NVIDIA Train Adapt Optimize (TAO) Toolkit, provides users an easy interface to generate accurate and optimized models for computer vision and conversational AI use cases. These models are generally deployed via the DeepStream SDK or Jarvis pipelines.
This repository provides users with reference examples to infer the trained models with TAO Toolkit in Triton. For this commit, we provide reference applications for 2 computer vision models, namely:
- DetectNet_v2
- Image Classification
Triton is an NVIDIA developed inference software solution to efficiently deploy Deep Neural Networks (DNN) developed across several frameworks, for example TensorRT, Tensorflow, and ONNXRuntime. Triton Inference Server runs multiple models from the same or different frameworks concurrently on a single GPU. In a multi-GPU server, it automatically creates an instance of each model on each GPU. It also supports ensembling multiple models to build a pipeline.

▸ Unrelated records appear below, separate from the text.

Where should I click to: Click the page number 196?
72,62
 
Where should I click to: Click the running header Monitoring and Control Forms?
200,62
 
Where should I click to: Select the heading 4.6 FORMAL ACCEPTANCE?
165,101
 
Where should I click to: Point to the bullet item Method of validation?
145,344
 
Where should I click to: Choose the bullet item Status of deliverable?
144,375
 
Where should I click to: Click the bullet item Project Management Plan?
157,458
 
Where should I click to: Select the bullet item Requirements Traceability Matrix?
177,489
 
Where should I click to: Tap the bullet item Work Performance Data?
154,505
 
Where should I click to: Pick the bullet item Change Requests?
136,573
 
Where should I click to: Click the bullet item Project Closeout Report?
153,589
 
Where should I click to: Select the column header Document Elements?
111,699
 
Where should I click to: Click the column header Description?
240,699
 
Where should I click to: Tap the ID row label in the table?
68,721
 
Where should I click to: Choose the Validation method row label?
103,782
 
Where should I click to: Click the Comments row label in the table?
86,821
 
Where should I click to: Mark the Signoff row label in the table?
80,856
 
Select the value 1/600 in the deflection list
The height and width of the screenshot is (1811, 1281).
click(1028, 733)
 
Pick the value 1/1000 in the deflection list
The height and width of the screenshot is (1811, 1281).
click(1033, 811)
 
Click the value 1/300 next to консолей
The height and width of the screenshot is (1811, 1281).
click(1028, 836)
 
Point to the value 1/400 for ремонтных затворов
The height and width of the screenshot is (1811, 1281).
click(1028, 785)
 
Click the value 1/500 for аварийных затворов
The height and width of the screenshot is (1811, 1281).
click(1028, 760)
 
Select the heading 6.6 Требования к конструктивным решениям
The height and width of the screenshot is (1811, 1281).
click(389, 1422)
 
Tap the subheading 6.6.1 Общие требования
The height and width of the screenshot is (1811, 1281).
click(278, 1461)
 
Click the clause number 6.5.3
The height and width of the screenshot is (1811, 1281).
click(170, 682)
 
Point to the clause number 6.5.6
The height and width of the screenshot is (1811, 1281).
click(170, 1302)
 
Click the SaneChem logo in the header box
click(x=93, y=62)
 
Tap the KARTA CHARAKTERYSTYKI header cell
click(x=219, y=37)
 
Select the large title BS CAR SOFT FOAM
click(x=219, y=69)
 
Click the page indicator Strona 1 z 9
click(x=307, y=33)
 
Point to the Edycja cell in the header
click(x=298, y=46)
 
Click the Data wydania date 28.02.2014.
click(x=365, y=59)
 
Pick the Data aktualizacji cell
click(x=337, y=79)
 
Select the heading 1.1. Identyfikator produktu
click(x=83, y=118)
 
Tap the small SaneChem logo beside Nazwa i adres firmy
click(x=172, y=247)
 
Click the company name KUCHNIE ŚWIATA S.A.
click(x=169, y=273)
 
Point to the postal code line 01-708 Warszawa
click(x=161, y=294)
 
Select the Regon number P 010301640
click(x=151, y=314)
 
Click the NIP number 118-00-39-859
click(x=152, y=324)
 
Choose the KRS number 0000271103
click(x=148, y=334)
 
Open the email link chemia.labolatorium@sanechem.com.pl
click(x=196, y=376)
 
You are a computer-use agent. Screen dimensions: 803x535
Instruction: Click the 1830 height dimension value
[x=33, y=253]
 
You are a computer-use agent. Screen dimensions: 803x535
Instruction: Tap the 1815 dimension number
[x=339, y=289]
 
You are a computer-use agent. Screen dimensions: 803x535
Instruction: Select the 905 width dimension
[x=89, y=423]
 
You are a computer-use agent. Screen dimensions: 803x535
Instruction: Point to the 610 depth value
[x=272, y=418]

The Triton inference architecture consists of 2 components
- Inference Server
- Triton Client
The Inference Server loads a model and spins up an inference context to which users can send inference requests to. The first step in loading a model is to serve your models using a model repository. This could be a file system, GCP, Asure or AWS s3. For the sake of this document, the model repository will be a local file system mounted on the server. Instructions on how to organize the layout of the model repository such that it can be parsed by triton inference server are captured here.
The Triton Client application is the user interface that sends inference requests to inference context spun up by the server. This can be written as a python client using the tritonclient package.
To understand Triton better, please refer to the official documentation.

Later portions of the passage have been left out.